## The task:
At the line containing "You are a GUI", begin an exact copy of the lines below and continue through the final one, with no pictures.

## Stored records:

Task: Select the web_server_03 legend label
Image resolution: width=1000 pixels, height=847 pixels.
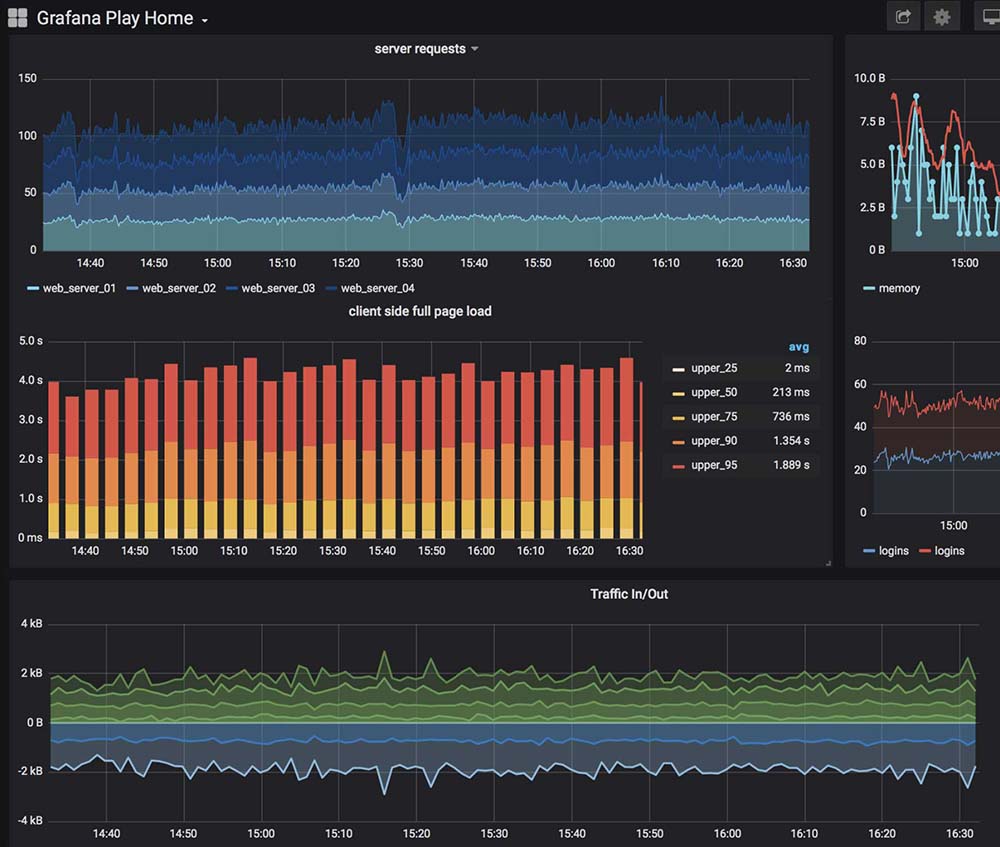Action: pos(278,288)
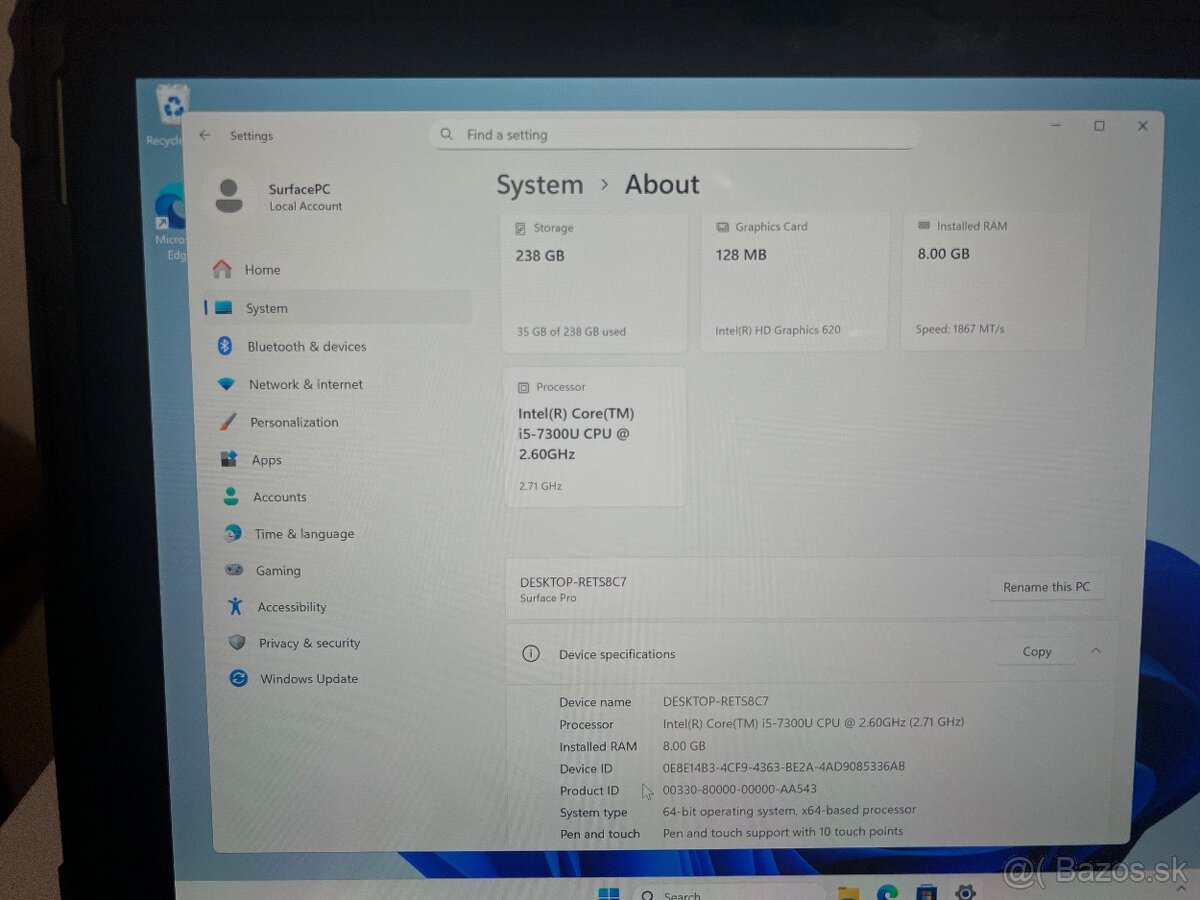Open Privacy & security via the shield icon
Image resolution: width=1200 pixels, height=900 pixels.
(236, 643)
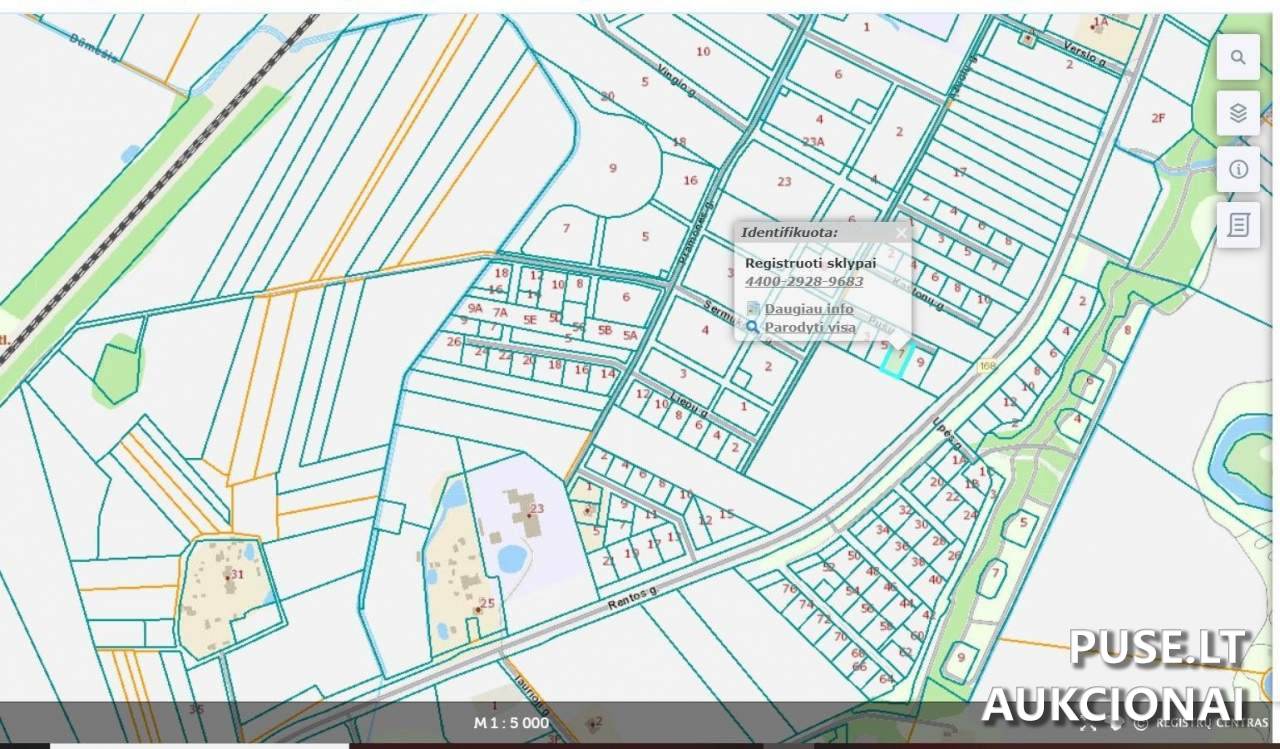
Task: Open cadastral number 4400-2928-9683 link
Action: click(804, 281)
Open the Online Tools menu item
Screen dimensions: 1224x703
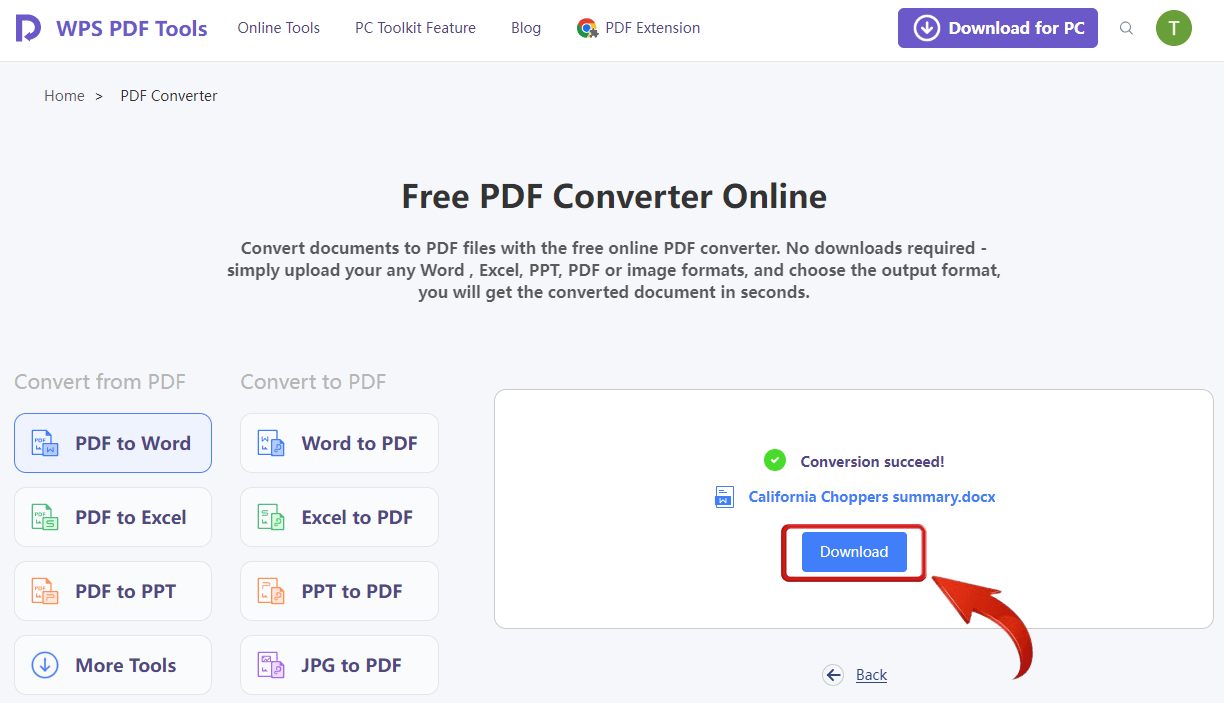(x=278, y=28)
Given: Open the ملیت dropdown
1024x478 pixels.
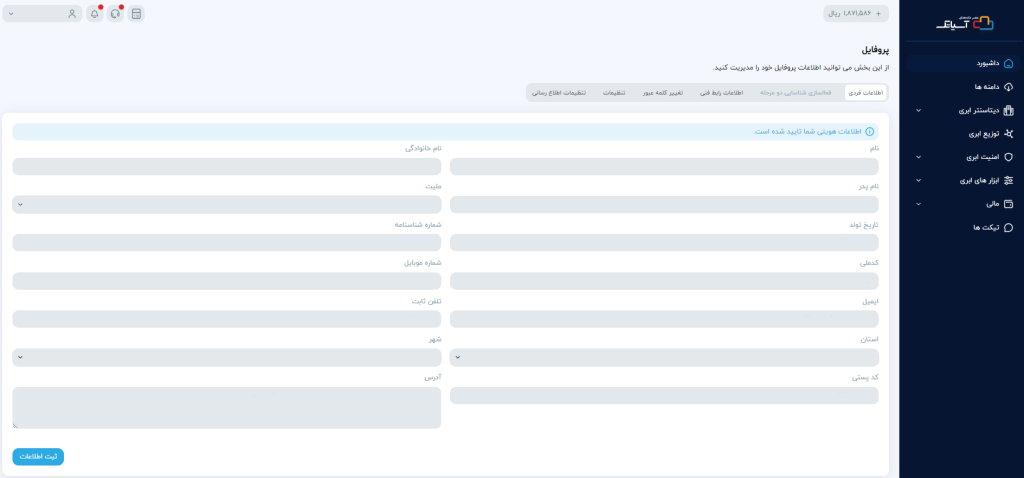Looking at the screenshot, I should 226,204.
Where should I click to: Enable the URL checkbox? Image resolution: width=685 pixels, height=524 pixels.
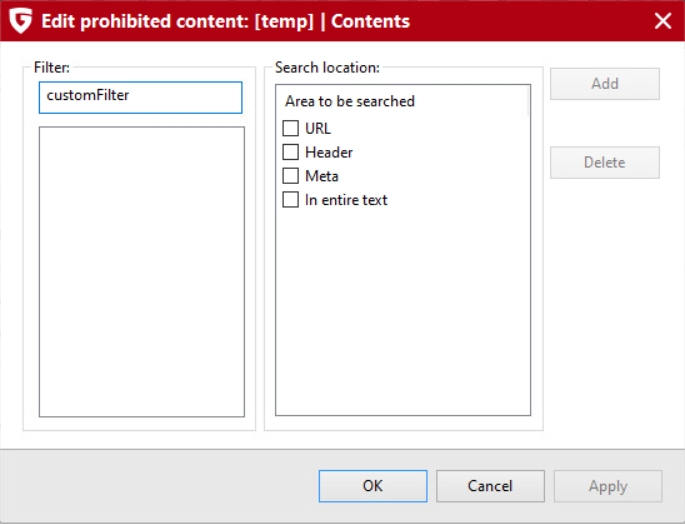point(291,128)
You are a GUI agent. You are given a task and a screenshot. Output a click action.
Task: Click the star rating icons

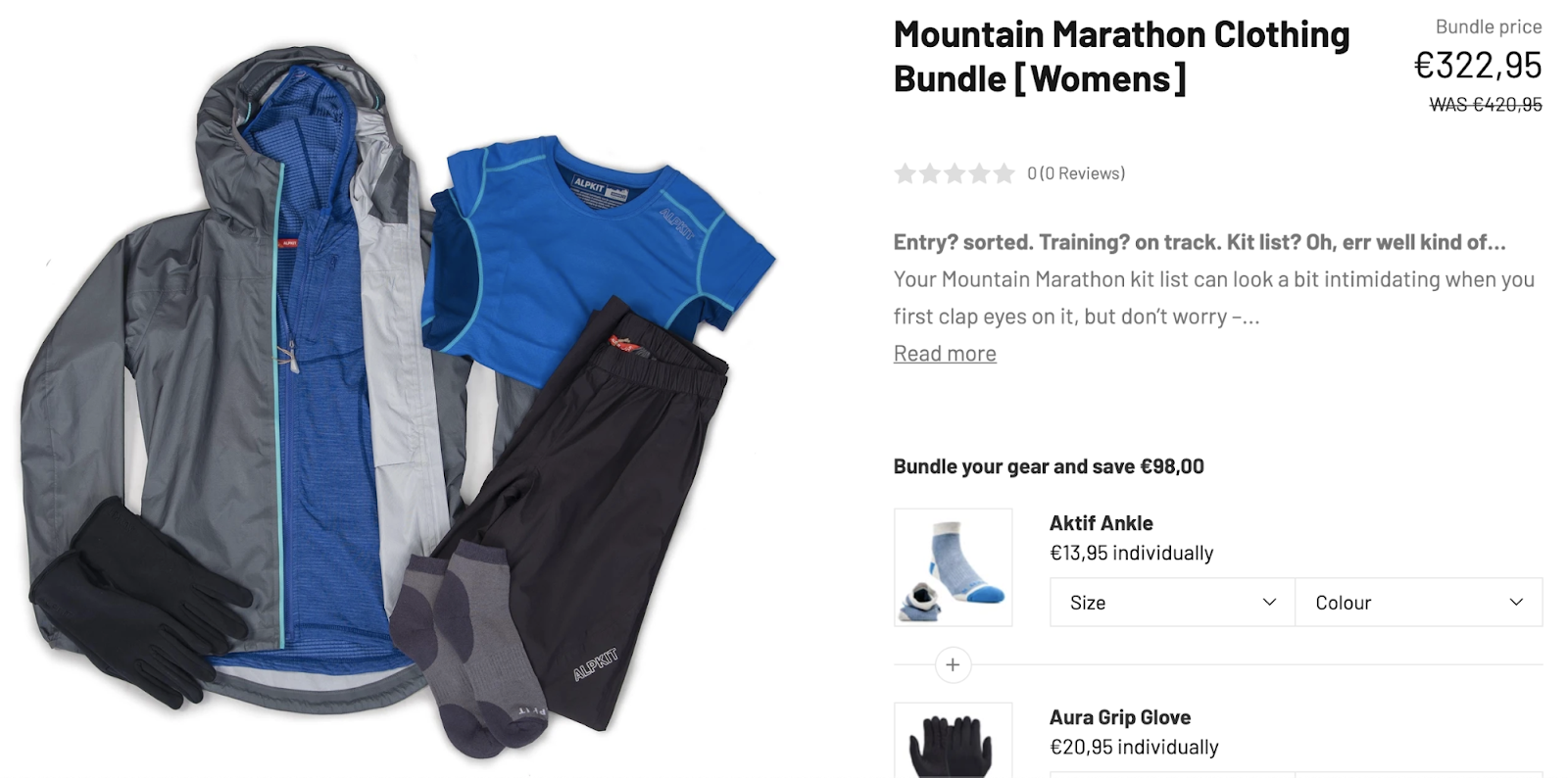955,173
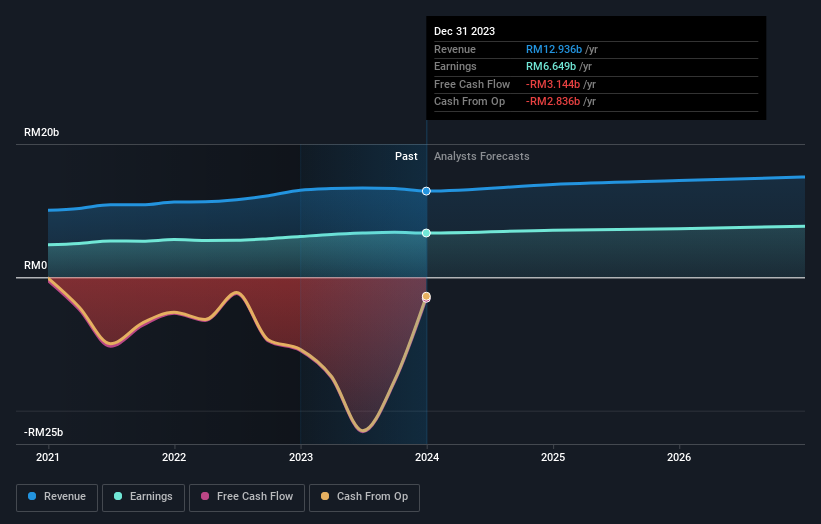Select the Earnings data point marker on chart
821x524 pixels.
click(426, 233)
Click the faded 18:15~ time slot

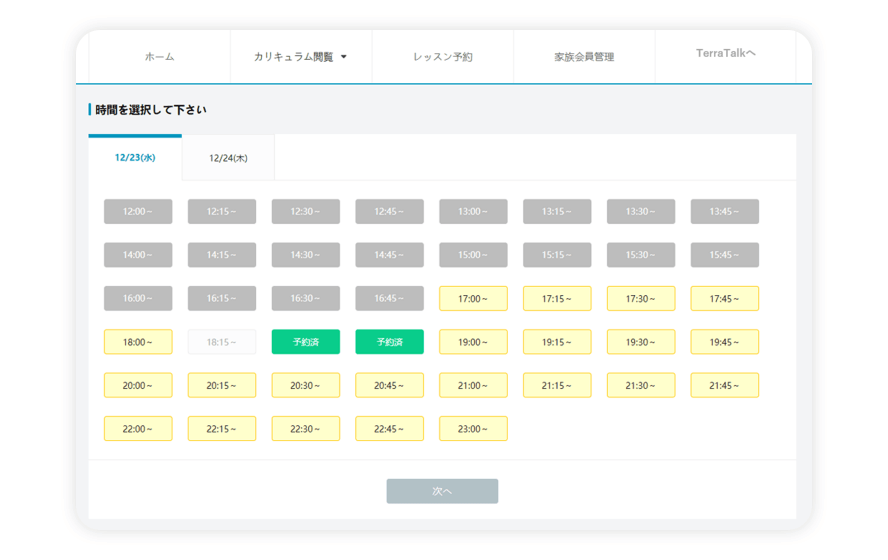(x=222, y=342)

## Exercise answer:
You are a GUI agent. You are given a task and a screenshot. Output a click action.
Task: Click the star rating icons

955,173
Select the Earnings data point marker on chart
821x524 pixels.
click(426, 233)
Click the faded 18:15~ time slot

(x=222, y=342)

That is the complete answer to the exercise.